The system that uses this taxonomy is not a search engine. It is a listening system. A search engine takes a query and finds objects that match it. A listening system takes a description of a person and a context, translates it through a structured framework, and finds the encounter that is waiting. The difference is not technical. It is philosophical. And it listens along three axes.
Space: The Context You Have
The first dimension is the room as brief. Where will the work live — the wall, the light, the ceiling height, the architecture, the competing visual complexity, the archetype of the space itself? A collector who says "dark walls, high ceilings, serious collector" is describing the conditions for Cosmos Interstellar — a painting that needs height to become a portal, that needs dark surroundings to make its luminosity visible, that rewards the kind of sustained attention a serious collector brings. Space is the most concrete of the three. It maps directly to scale, to Form, to Color Range, to lighting. It is the encounter's physical envelope.
Transformation: The Context You Want to Create
The second dimension is the mood you want the room to acquire — explicitly not the painting's own Mood, but the change you want it to work on the space and on the people who enter it. "I want people who walk in to feel like they've arrived somewhere serious." "I want the room to slow down." "I want to wake up differently." Transformation is the gap between the room as it is and the room as you want it to feel. The painting is the instrument that closes that gap.

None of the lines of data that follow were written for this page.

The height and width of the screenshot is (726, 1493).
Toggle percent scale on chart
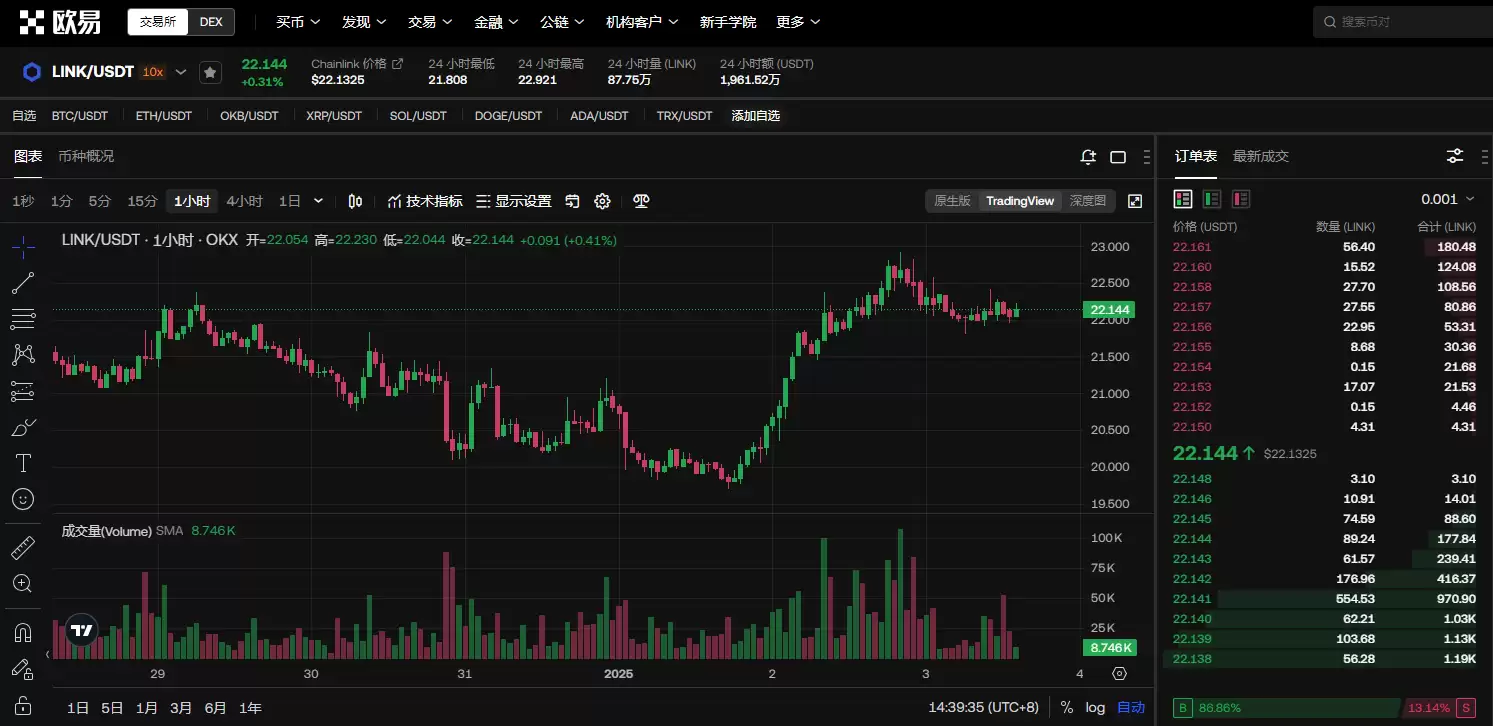pyautogui.click(x=1067, y=707)
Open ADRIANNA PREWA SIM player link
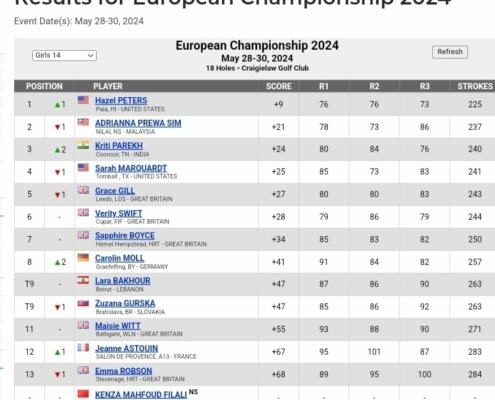 point(138,123)
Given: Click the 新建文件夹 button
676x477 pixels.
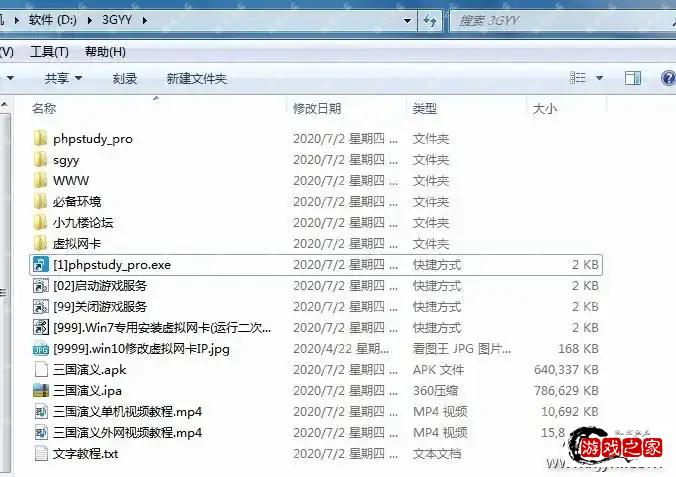Looking at the screenshot, I should 197,78.
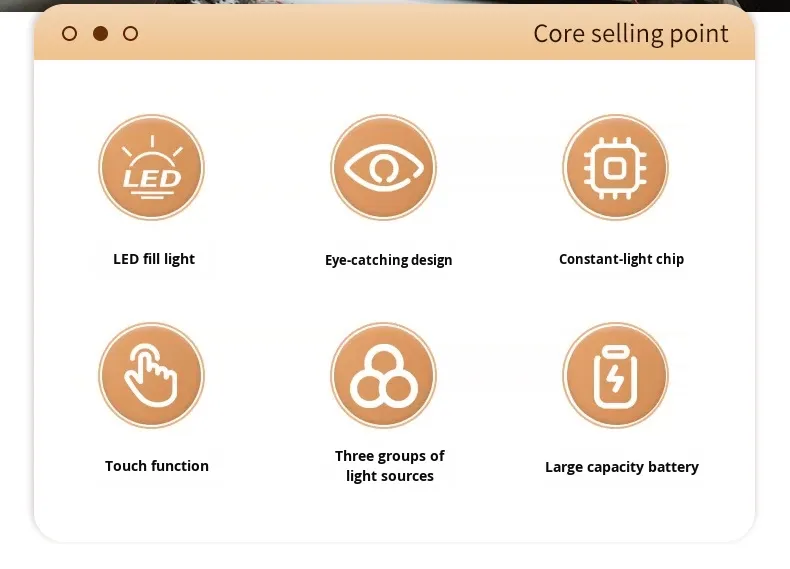Click the large capacity battery icon
This screenshot has height=569, width=790.
615,375
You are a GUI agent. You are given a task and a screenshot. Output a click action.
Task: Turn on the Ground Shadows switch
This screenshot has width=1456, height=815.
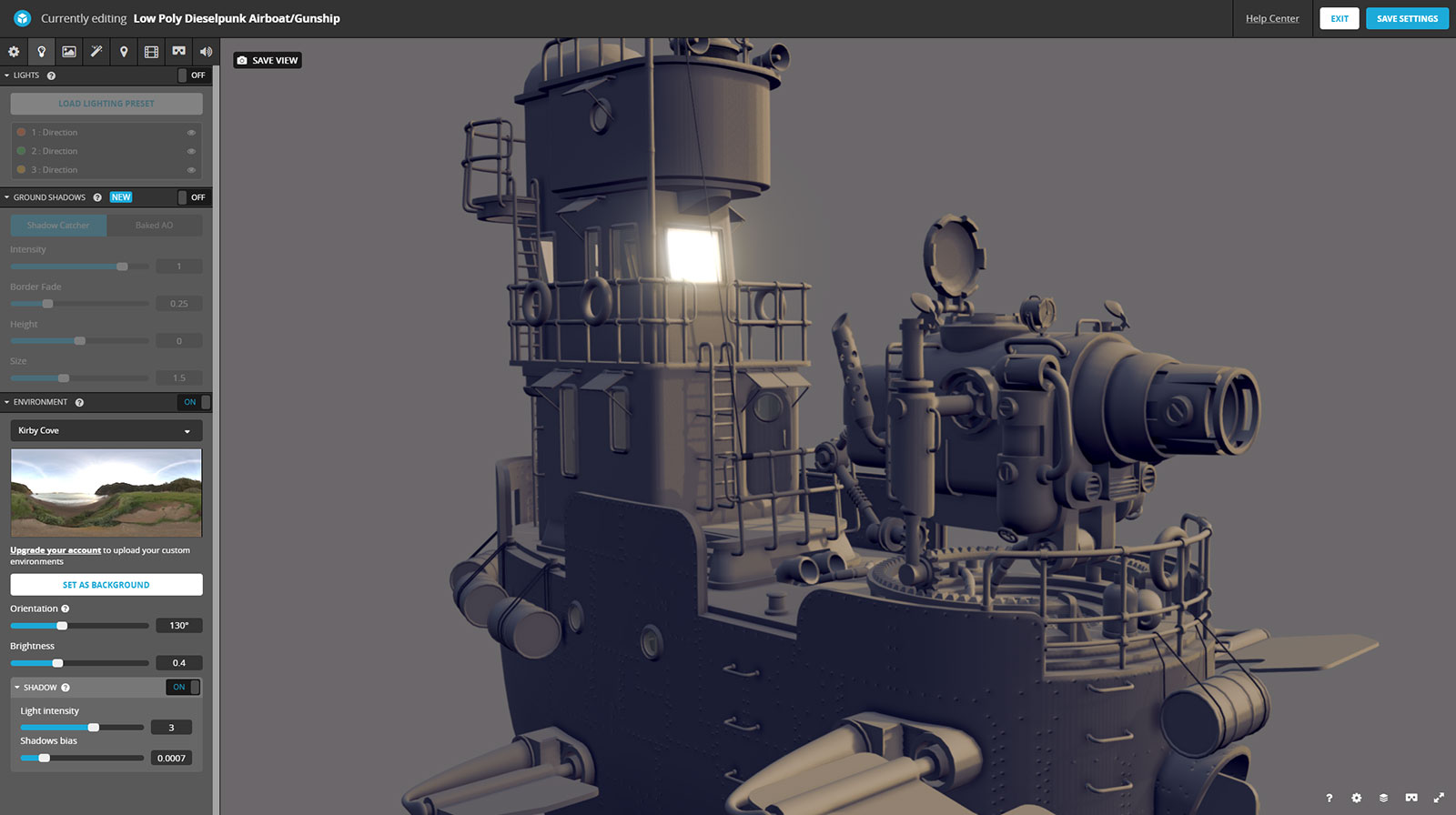pos(194,197)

Feeling: The Context You Are
The third dimension is the deepest, and it has two ends. Feeling is what you ultimately want — the thing the painting should do to you, in your room, at midnight, for the next twenty years. And it is read from both directions: from what a person reaches toward before they have seen the work, and from what the work actually did once they stood in front of it. The first end is intent. The second is sentiment. Together they are the loop the whole taxonomy is built to close.
The First End — How People Reach Toward a Feeling
Before a person has seen a specific work, they signal what they are reaching for. This pre-encounter signal — the vocabulary of longing that precedes the meeting — arrives in four forms, each with a different signal strength.

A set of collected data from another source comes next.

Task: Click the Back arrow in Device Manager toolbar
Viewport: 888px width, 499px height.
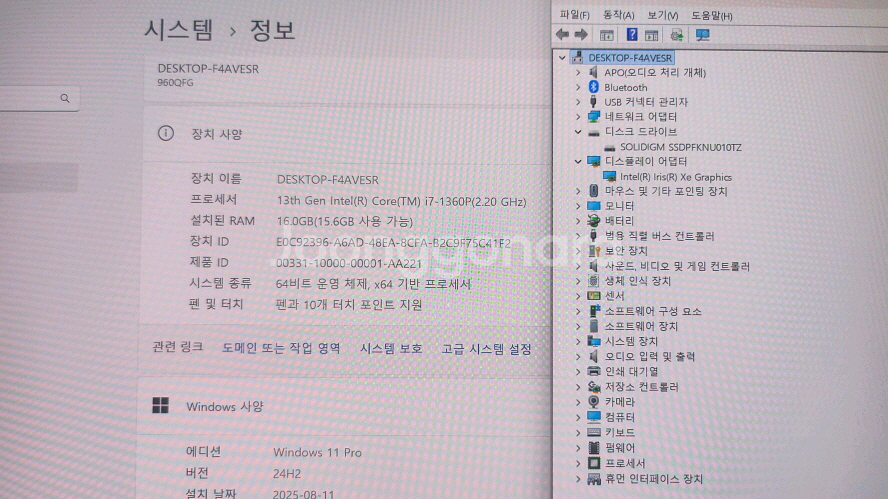Action: (x=562, y=35)
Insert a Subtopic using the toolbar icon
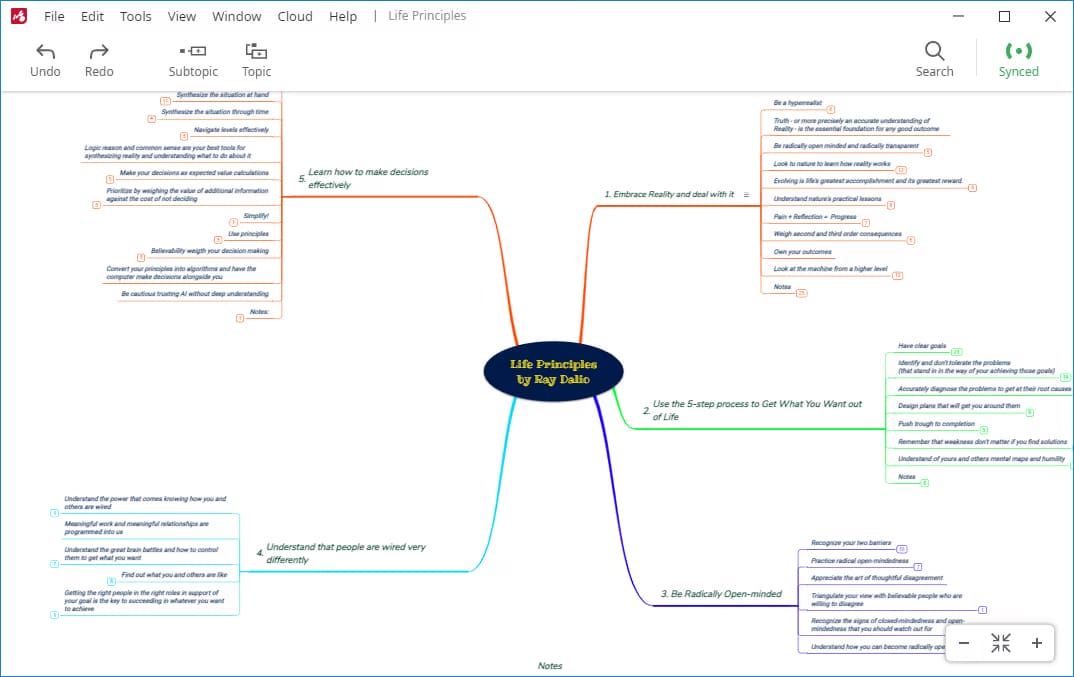Viewport: 1074px width, 677px height. click(193, 50)
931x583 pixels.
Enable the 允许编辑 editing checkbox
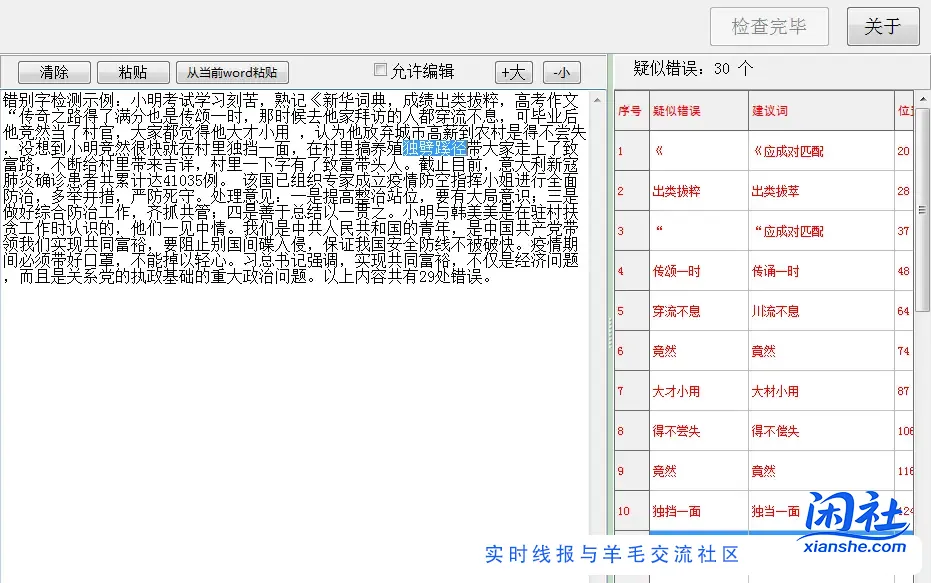379,70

Verbal intent is the most explicit and the least precise. "Something calming." "Not too busy." "Something with warmth." Accurate but upstream — descriptions of desired encounter rather than desired object. The taxonomy translates them: "calming" maps to low Color Range and dissolving Form; "not too busy" to high Form clarity and low chromatic tension; "warmth" to Palette temperature.
Identity intent is less explicit but higher signal. "I drive a Ferrari." "I built a company." "I grew up in New Delhi." These sentences carry complete encounter specifications. Identity intent skips the intermediary of preference and speaks directly to being.
Spatial intent is the room as brief — it is Space, arriving in the collector's own words. "High ceilings, dark gray walls, large windows, limited wall width." The collector who describes their space with this precision has already imagined the painting on the wall.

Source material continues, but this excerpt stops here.